[Start of Attachment]

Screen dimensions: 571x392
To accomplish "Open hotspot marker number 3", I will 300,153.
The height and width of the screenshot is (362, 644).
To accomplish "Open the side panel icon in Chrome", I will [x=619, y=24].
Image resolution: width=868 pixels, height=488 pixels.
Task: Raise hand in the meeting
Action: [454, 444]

[End of Attachment]

All of the records above need to be printed again exactly as they appear.

Exercise result =
Screen dimensions: 571x392
To accomplish "Open hotspot marker number 3", I will 300,153.
The height and width of the screenshot is (362, 644).
To accomplish "Open the side panel icon in Chrome", I will [x=619, y=24].
Image resolution: width=868 pixels, height=488 pixels.
Task: Raise hand in the meeting
Action: [454, 444]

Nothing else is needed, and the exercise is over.